Tough new regulations concerning classifying energy drinks as 'stimulant drug containing drinks' in Canada are not in the interest of consumers, according to the Canadian Beverage Association (CBA).
Federal department Health Canada published a report in November 2010, recommending that energy drinks such as Red Bull and Monster should be renamed along the lines outlined above and only sold under pharmacist supervision.
Health Canada's panel claimed that stricter control of energy drinks would protect consumers, especially the young who buy such caffeinated drinks at convenience stores, by informing them that such products are “drug products not foods”.
The introduction of the report recommendation is now being actively considered by the Canadian health ministry – minister Leona Aglukkaq has considered tightening controls on energy drinks – but its radical nature has upset industry concerns such as the CBA.
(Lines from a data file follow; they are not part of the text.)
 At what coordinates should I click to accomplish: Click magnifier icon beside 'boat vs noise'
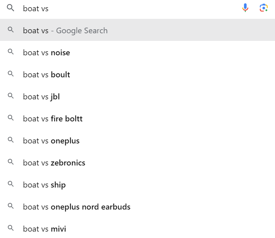point(11,52)
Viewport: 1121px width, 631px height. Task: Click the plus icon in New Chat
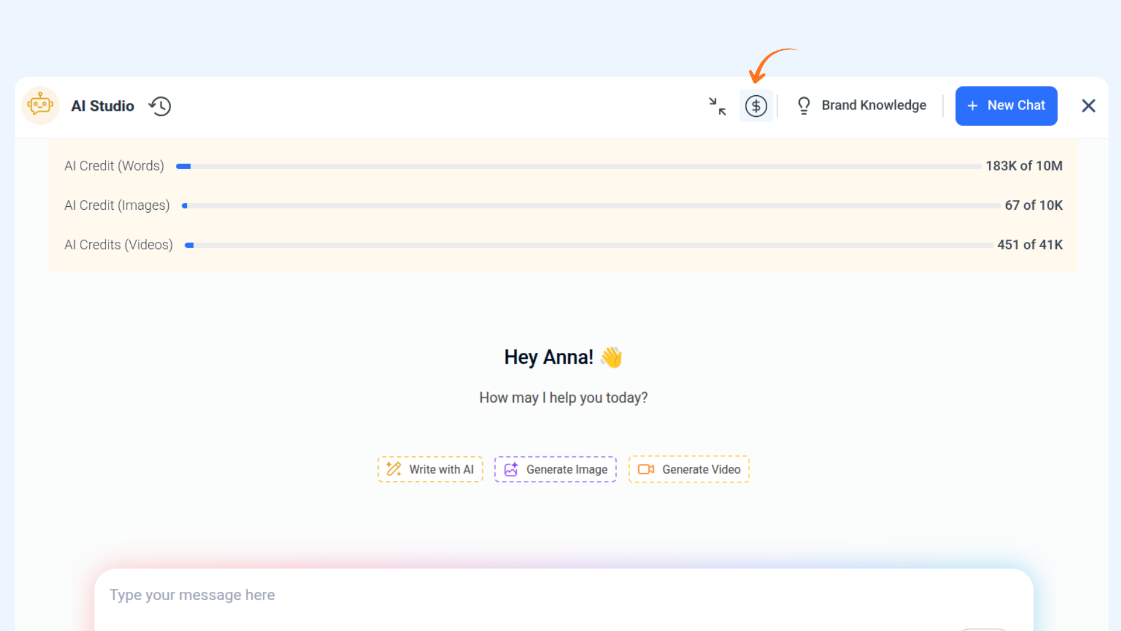click(x=972, y=106)
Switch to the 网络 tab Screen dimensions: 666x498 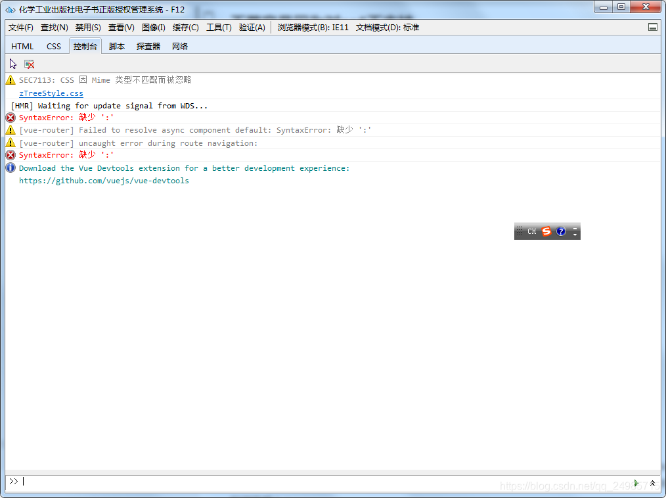[x=180, y=46]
The CBA said it supported science-based regulations for all food and beverage products, but insisted these must be developed using “detailed scientific analysis, risk assessments, and supported by a robust pharmacovigilance analysis”.
“In the absence of these mandatories, the interests of Canadian consumers are not being met,” said the trade body.
It added: We assert that the conclusions reached in the Expert Panel Report are based on flawed assessments and assumptions of the data put before the panel.”
As a result of this, the CBA complained that Canadian recommendations “run counter” to how these products are regulated in 160 countries world-wide, including the EU, Australia, New Zealand and the United States.
The panel’s recommendations were “completely unsubstantiated in science and their conclusions are unreasonable” the CBA added.
An independent scientific analysis of the data funded by industry, and provided to the panel by Health Canada, included a review and assessment of all reported adverse effects, the CBA said.
“Based on their independent analysis, these third-party experts concluded that the linking of the alleged adverse reactions to the use of energy drinks were unfounded based on the data before Health Canada," said the body.
“Their analysis does not show any supportive facts for the panel's position and fully supports the multitude of international assessments that energy drinks and their ingredients are safe.”
The CBA also complained that ther panel’s definition of drinks containing stimulants meant that all forms of tea and coffee should fall under the same definition as energy drinks, but the trade body said they were not subject to the same “demanding requirements”.
On a per ml comparison, the CBA said that "on average" energy drinks contained half the caffeine found in a regular cup of filtered drip coffee: 237ml of coffee contained around 179mgs of caffeine, while a “similar-sized” energy drink contained only 80mg on average.